* [Try it]: Beginning with the line that has "Viewport: 1280px width, 436px" and ending with the line that has "Click the temperature", retype the entries below exactly, except for the pictures.

- Opening Delimiter -

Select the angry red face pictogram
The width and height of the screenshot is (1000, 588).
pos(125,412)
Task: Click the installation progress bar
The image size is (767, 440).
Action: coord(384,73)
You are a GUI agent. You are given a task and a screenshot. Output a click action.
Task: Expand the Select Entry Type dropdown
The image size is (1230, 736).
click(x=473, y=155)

- Closing Delimiter -
- Opening Delimiter -

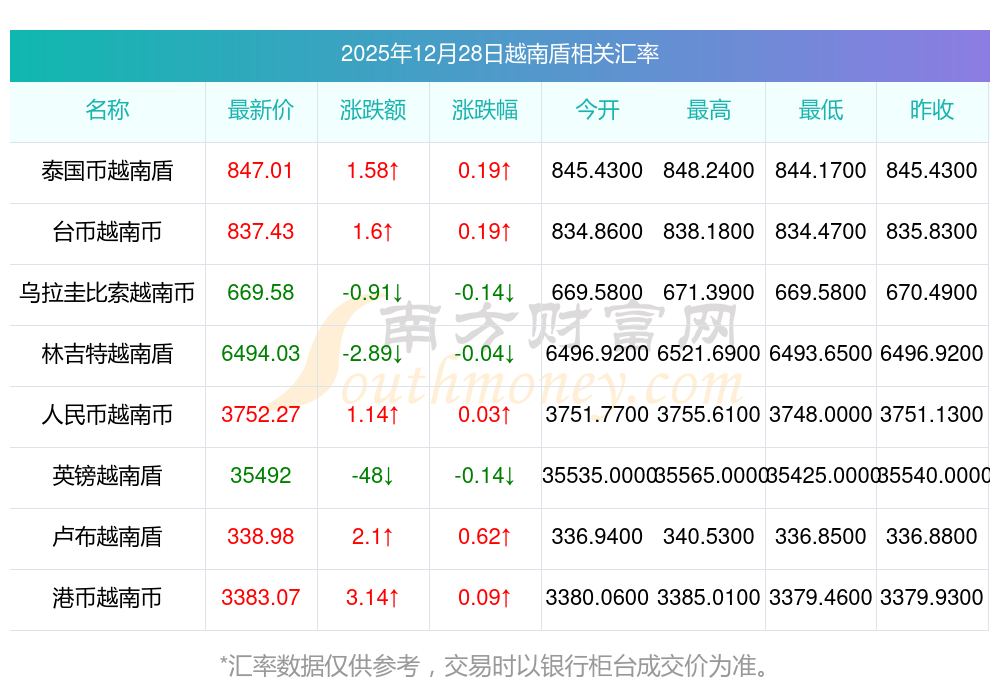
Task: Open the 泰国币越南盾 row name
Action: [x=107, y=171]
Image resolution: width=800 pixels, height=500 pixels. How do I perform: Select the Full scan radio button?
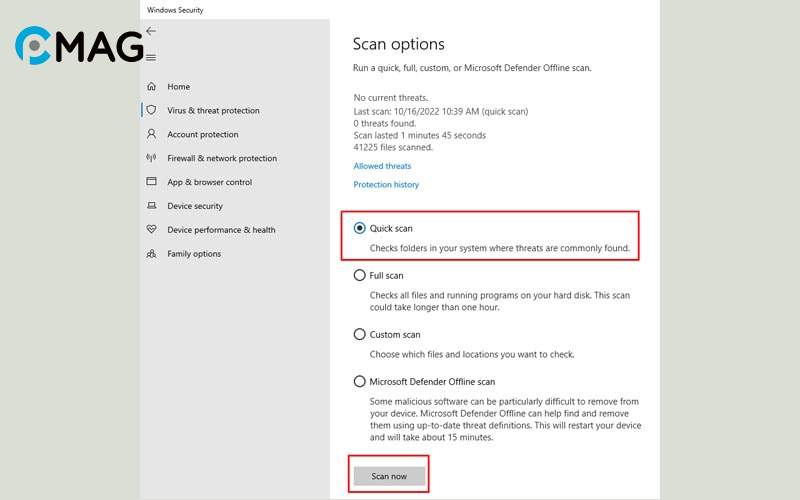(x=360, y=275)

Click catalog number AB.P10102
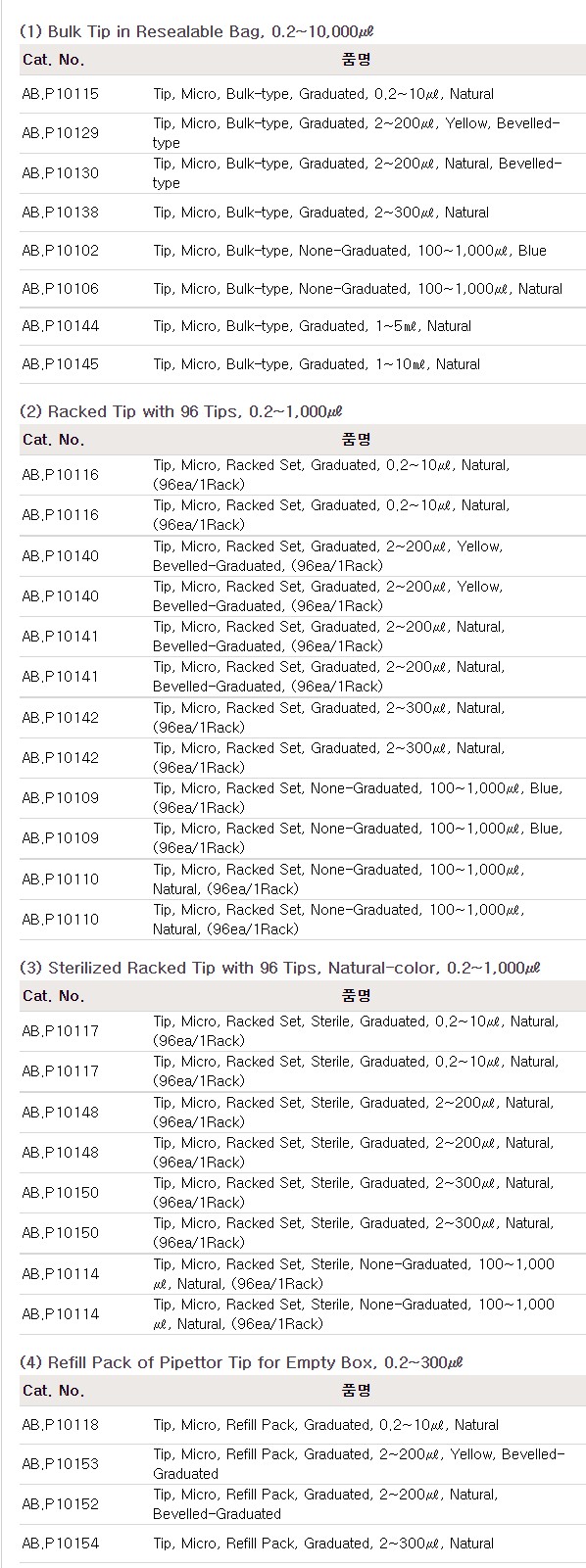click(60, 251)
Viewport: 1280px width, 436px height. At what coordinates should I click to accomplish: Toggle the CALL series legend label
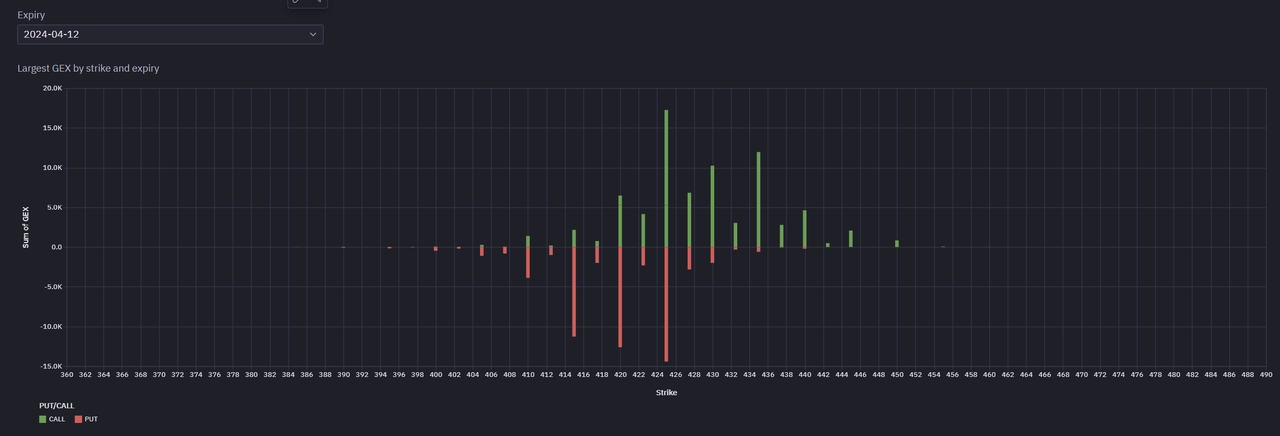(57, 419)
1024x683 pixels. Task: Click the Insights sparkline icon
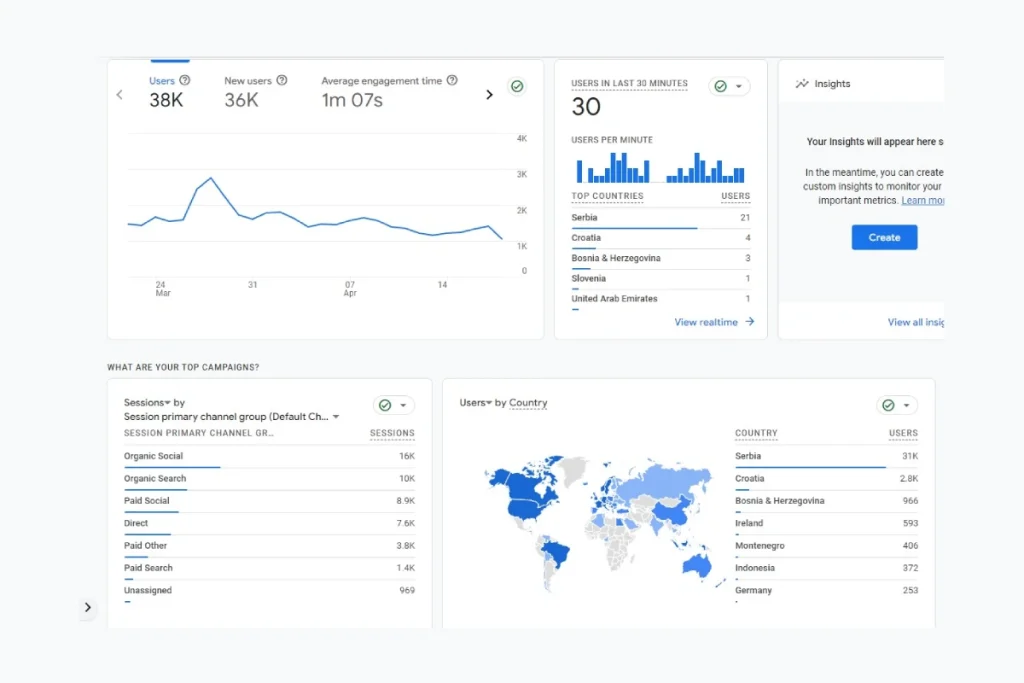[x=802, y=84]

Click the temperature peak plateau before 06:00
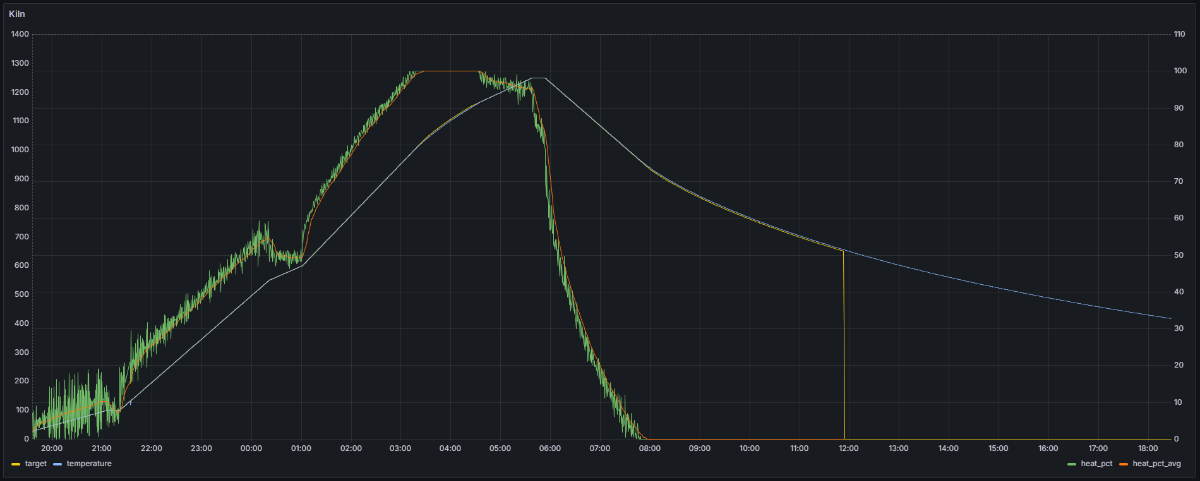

- Closing Delimiter -

* [Solution to the exercise]:
Viewport: 1280px width, 436px height. At what coordinates should I click to accomplish: Toggle the CALL series legend label
(57, 419)
1024x683 pixels. Task: Click the Insights sparkline icon
[x=802, y=84]

Click the temperature peak plateau before 06:00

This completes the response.